The film was later released by Shyam Shroff of Shringar Films in a limited number cinemas in Mumbai and New Delhi, earning positive reviews from critics and performing well at the box office. Shroff said, "although the film didn't make pots of money ... it created tremendous brand equity". Shobhaa De said the film's "word of mouth was spectacular" and the "reports were consistently good". Outlook gave the film a favourable review and wrote, "This winner of a new-age entertainer is actually a tribute to the 'complete'-ness of the ancient Indian film structure."

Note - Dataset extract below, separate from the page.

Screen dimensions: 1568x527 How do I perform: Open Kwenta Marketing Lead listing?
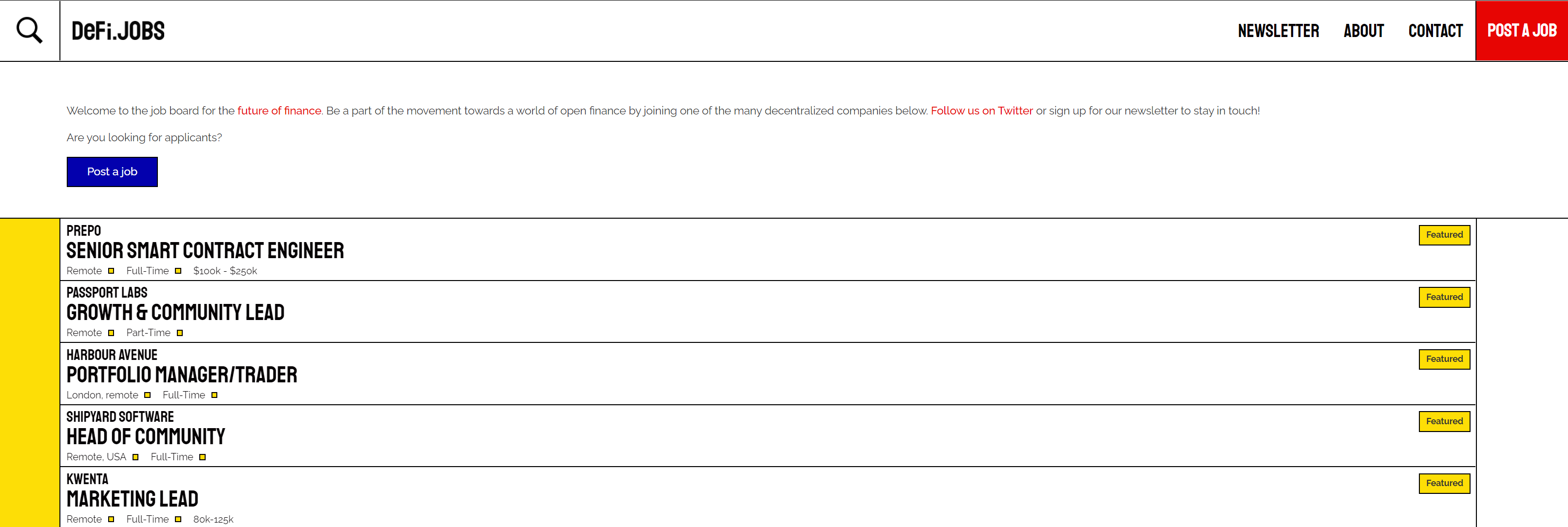(133, 499)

Kandukondain Kandukondain was showcased at the Regus London Film Festival in November 2000 and critics from the UK newspaper The Guardian rated it as one of the top-12 films of the event's 270. Critic Peter Bradshaw said it "is an entertaining reinvention of the novel" and that "the richly complicated plot allows it to be exuberantly transposed to modern-day India", ranking it alongside Ang Lee's Crouching Tiger, Hidden Dragon and Cameron Crowe's Almost Famous. Menon continued to show the film across the world, including having screenings at the Washington Film Festival in April 2001, Locarno Film Festival in August 2002 and the Tiburon International Film Festival in March 2004. US-based Kino Films bought the home video rights to the film.

== Accolades ==

- 2001 National Film Awards
- Won — National Award for Male Playback Singer – Shankar Mahadevan for "Enna Solla Pogirai"
- 2001 Filmfare Awards South
- Won — Filmfare Award for Best Tamil Film — Kandukondain Kandukondain – Kalaipuli S. Thanu
- Won — Filmfare Award for Best Tamil Director — Rajiv Menon

== Legacy ==
The script of Kandukondain Kandukondain was translated into English and published as a book by Westland Publishers in October 2000. Sanjay Leela Bhansali discussed the possibility of making a Hindi version of the film with Menon. Irrfan Khan held discussions to reprise the role of Major Bala. The project did not go ahead.

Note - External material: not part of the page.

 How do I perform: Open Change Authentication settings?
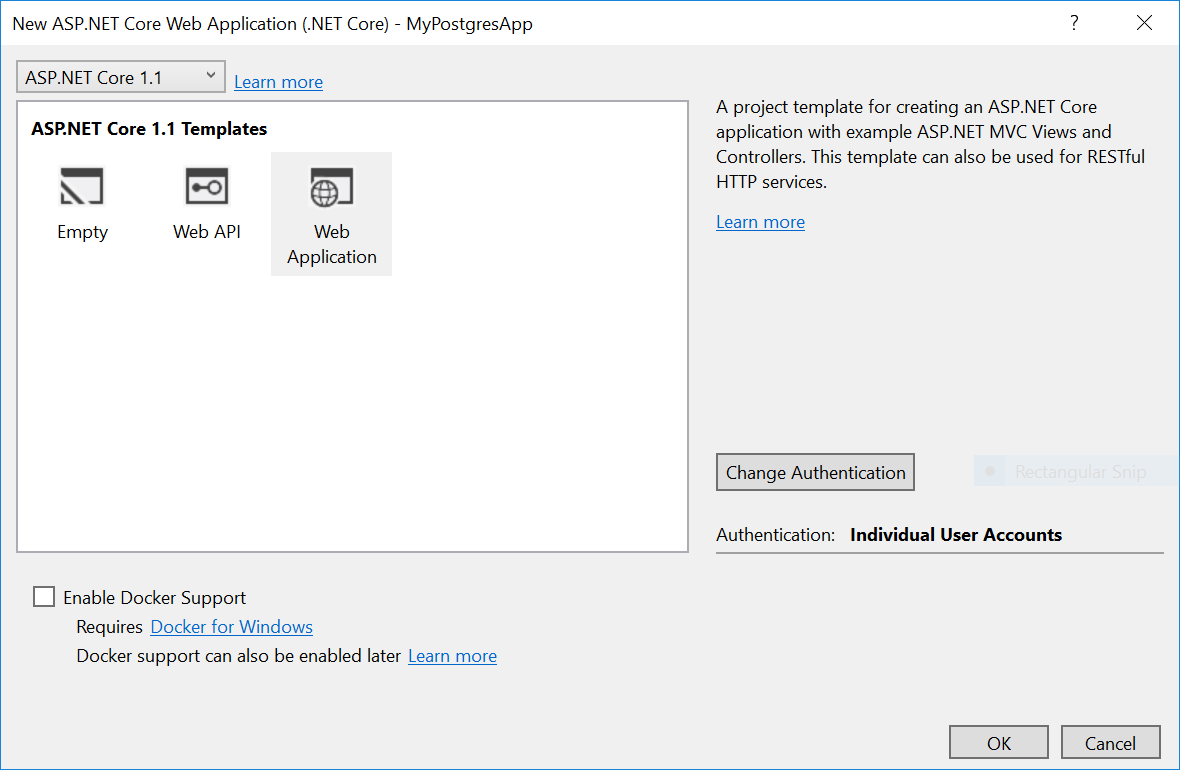click(815, 471)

Kandukondain Kandukondain became an important film in the careers of Kumar and Rai, showcasing both actors' versatility and ensured their successful careers in cinema. In an interview, Ajith Kumar stated how he understood his true self after acting in the film. The film's songs inspired several film titles: Enge Enadhu Kavithai (2002), Kannamoochi Yenada (2007), Konjum Mainakkale (2012) and Enna Solla Pogirai (2022). The character Anjali in the Telugu film Chi La Sow (2018) was inspired by Tabu's character in Kandukondain Kandukondain.